BED, which is provided as an example of EDNOS in DSM-IV-TR, is not formally recognized as a full-threshold ED in DSM-IV-TR. However, specific criteria for BED are included in Appendix B of the DSM-IV-TR (APA, 2000) for the purpose of encouraging research on the validity of the syndrome. The DSM-IV-TR criteria for BED are (a) the presence of binge eating, defined as the consumption of an unusually large amount of food accompanied by a sense of loss of control over eating during the episode; (b) the occurrence of binge eating at least twice per week for a duration of 6 months; (c) the presence of at least three features associated with binge eating (e.g., eating more rapidly than normal, eating until uncomfortably full, eating large amounts of food when not physically hungry, eating alone because of feeling embarrassed about how much one is eating, and feeling disgusted, depressed, or guilty after eating); (d) significant distress regarding binge eating; and (e) the absence of both AN and BN. As described earlier, the DSM-IV-TR does not allow for the diagnosis of two EDs simultaneously; therefore, the DSM-IV-TR also indicates that a diagnosis of either AN or BN trumps a diagnosis of BED. In DSM-5, BED will be included as a full-threshold ED, and the BED criteria will be modified such that binge eating must occur on average at least once per week for the past 3 months, which is consistent with the frequency and duration criteria for BN (APA, 2012a). Although the DSM-IV-TR and proposed DSM-5 BED criteria do not specify a required weight threshold, epidemiological data have suggested that BED is associated with overweight and obesity (Wonderlich, Gordon, Mitchell, Crosby, & Engel, 2009).
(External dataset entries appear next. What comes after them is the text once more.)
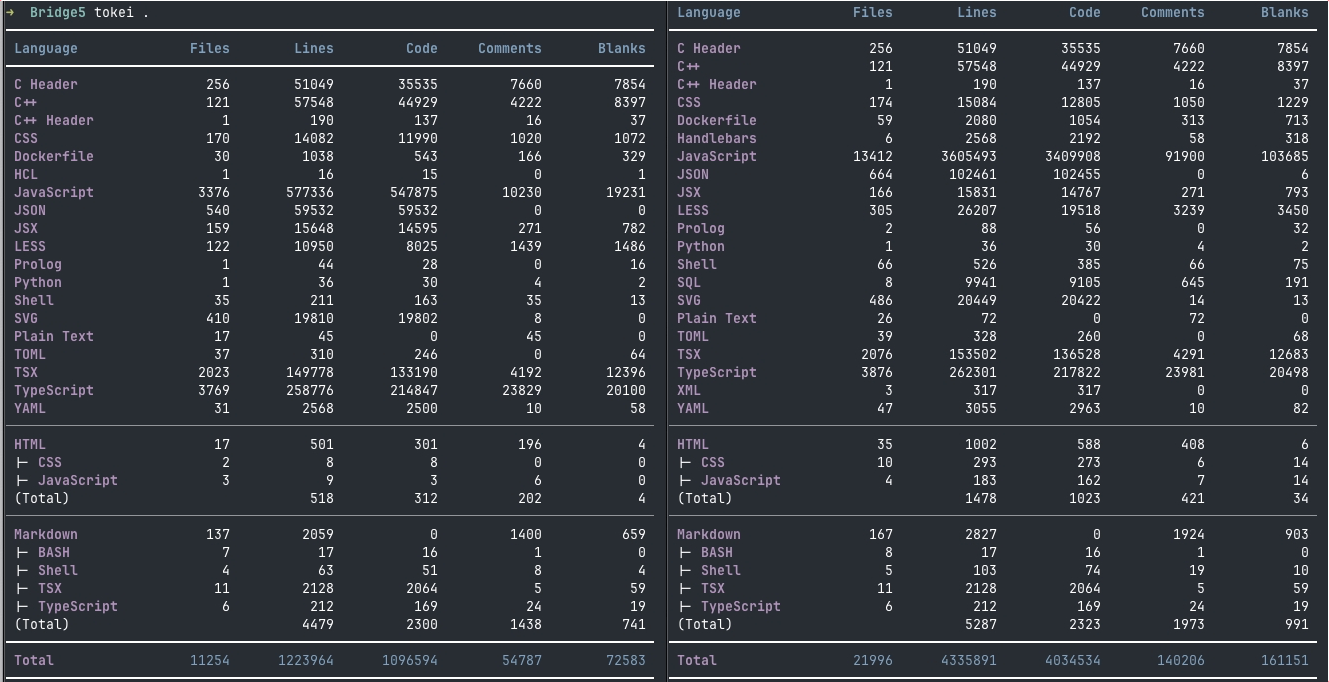Click the SQL language row label
Image resolution: width=1329 pixels, height=682 pixels.
tap(689, 282)
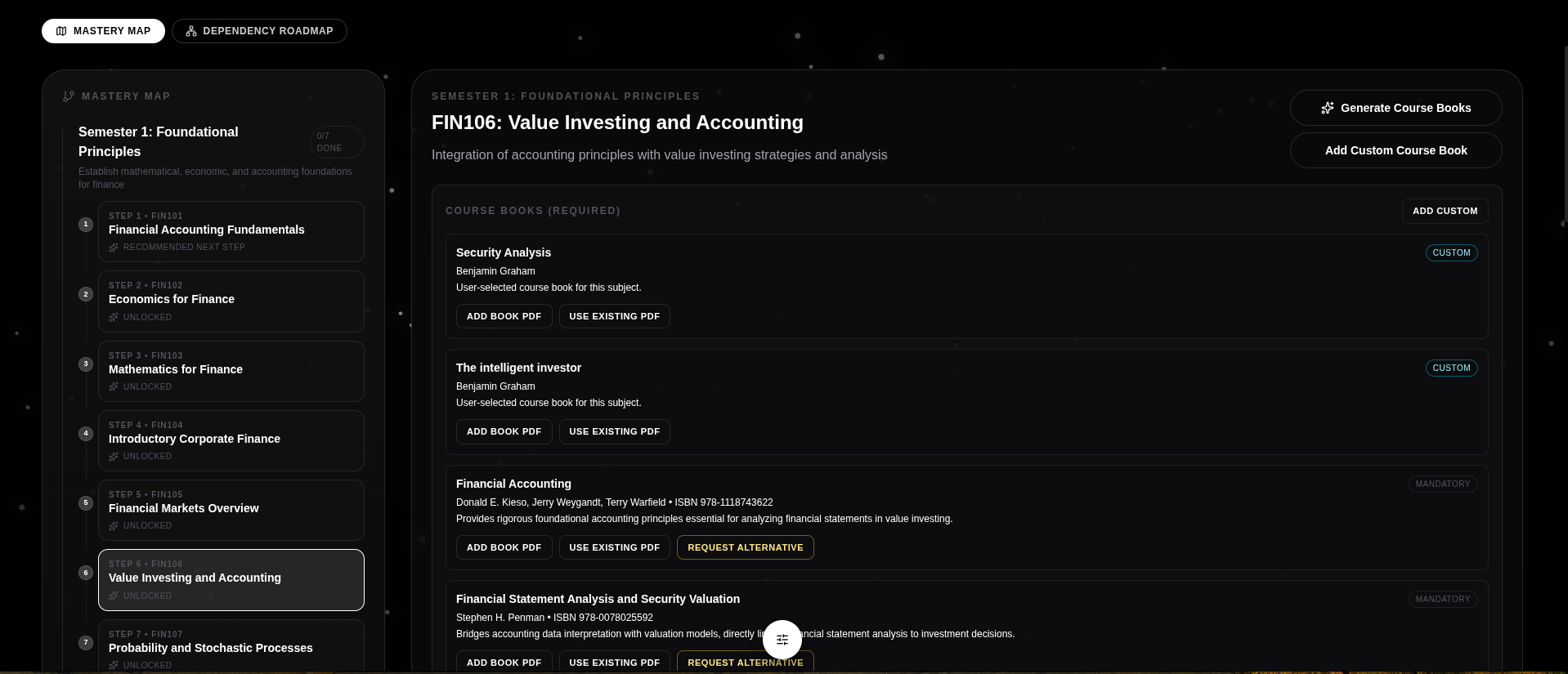
Task: Click the sparkle icon next to RECOMMENDED NEXT STEP
Action: (114, 248)
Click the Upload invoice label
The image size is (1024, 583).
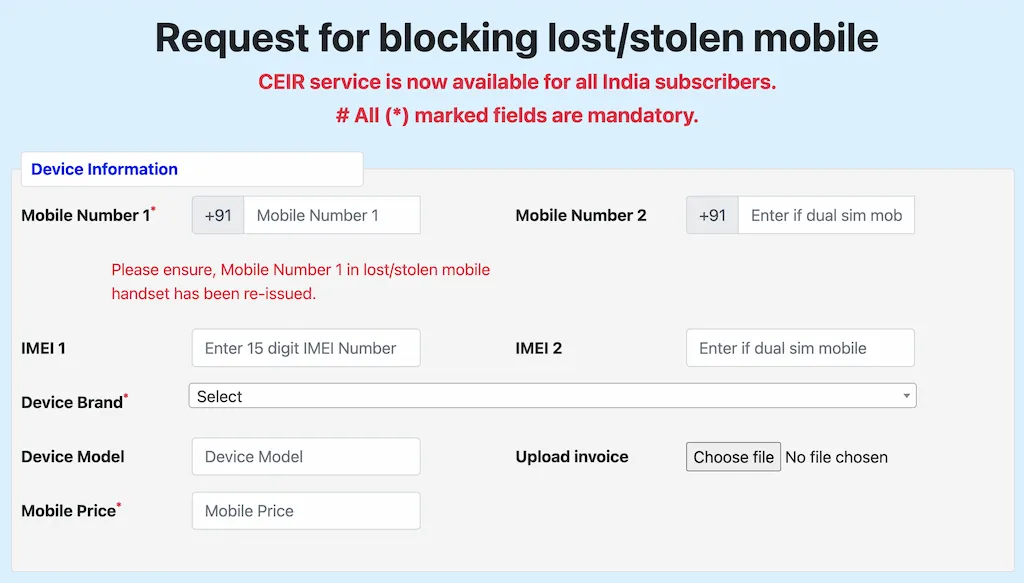tap(572, 456)
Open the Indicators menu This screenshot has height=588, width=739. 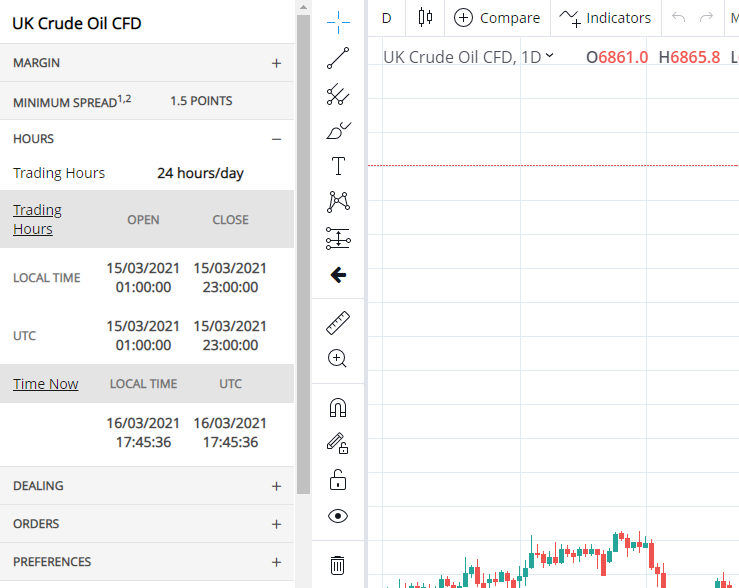coord(605,18)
The DSM-5 ED section will also expand to include the following two feeding disorders, both of which are often diagnosed in childhood and were previously described in DSM-IV-TR: (a) pica, a disorder characterized by the eating of non-nutritive and nonfood substances, and (b) rumination disorder, which is characterized by the repeated regurgitation of food that is then rechewed, reswallowed, or spit out (APA, 2012a).
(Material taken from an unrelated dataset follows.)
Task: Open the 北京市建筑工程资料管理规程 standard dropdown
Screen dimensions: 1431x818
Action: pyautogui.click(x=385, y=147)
Additionally, DSM-5 will include a new feeding disorder, avoidant/ restrictive food intake disorder, to provide a diagnosis for individuals with significant feeding or eating disturbances other than AN and BN that are not related to concerns about body shape or weight. Although pica, rumination disorder, and avoidant/restrictive food intake disorder will be considered full-threshold EDs in DSM-5, individuals with these disorders are more likely to present to medical clinics than to mental health clinics. The DSM-5 Eating Disorders Work Group also considered including obesity in the Feeding and Eating Disorders section of DSM-5, citing the significant health-related consequences of obesity and the fact that psychiatric disorders (e.g., depression, BED) can lead to weight gain. However, research has overall indicated that obesity is a heterogeneous condition and its etiology is multifaceted (Marcus & Wildes, 2009). Thus, given that little evidence has suggested that obesity is the direct result of mental dysfunction, the work group elected to not include obesity in DSM-5. In sum, the criteria for full-threshold EDs will change substantially from DSM-IV-TR to DSM-5. In this chapter, we provide recommendations and guidelines for the assessment and diagnosis of AN, BN, and BED using the DSM-5 criteria.